Exercise requirements> Extract every line starting at the line that contains "Task: Switch to line chart icon" and ending with the final line of the data, inclusive; give only those lines, word for word.

Material shown Start Marker

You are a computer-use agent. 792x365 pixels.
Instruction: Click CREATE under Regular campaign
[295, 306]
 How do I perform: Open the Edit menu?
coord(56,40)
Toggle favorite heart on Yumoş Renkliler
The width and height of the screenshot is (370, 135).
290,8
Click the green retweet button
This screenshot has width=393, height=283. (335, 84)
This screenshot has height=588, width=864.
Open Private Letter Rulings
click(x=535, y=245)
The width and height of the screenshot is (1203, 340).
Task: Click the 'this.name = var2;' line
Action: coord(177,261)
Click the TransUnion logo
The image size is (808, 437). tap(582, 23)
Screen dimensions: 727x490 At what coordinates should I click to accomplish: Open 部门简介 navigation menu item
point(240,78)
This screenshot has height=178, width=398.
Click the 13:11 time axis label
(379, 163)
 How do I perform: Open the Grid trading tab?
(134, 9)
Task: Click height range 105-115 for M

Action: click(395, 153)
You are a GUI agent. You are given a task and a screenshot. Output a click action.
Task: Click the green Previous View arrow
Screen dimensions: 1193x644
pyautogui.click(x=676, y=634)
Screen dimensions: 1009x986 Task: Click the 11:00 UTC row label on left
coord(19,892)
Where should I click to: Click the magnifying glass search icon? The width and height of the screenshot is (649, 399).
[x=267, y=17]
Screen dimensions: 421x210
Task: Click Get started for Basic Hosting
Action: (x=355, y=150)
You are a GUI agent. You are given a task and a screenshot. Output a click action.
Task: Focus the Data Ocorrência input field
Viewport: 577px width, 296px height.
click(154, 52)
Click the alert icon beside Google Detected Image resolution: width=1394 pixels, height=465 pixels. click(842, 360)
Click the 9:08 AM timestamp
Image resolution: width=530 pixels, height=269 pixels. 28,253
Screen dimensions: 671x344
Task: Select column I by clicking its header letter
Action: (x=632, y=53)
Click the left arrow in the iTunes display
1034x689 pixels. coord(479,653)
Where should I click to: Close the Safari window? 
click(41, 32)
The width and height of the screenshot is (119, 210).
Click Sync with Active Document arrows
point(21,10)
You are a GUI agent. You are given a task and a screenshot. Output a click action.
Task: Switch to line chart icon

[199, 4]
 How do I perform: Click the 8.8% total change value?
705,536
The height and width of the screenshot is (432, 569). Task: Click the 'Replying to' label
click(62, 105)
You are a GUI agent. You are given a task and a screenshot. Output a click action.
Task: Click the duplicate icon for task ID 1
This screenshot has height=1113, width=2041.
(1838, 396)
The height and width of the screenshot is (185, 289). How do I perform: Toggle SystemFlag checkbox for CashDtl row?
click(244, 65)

Material shown End Marker

The completed task>
Task: Switch to line chart icon

[199, 4]
 How do I perform: Click the 8.8% total change value?
705,536
The height and width of the screenshot is (432, 569). Task: Click the 'Replying to' label
click(62, 105)
You are a GUI agent. You are given a task and a screenshot. Output a click action.
Task: Click the duplicate icon for task ID 1
This screenshot has height=1113, width=2041.
(1838, 396)
The height and width of the screenshot is (185, 289). How do I perform: Toggle SystemFlag checkbox for CashDtl row?
click(244, 65)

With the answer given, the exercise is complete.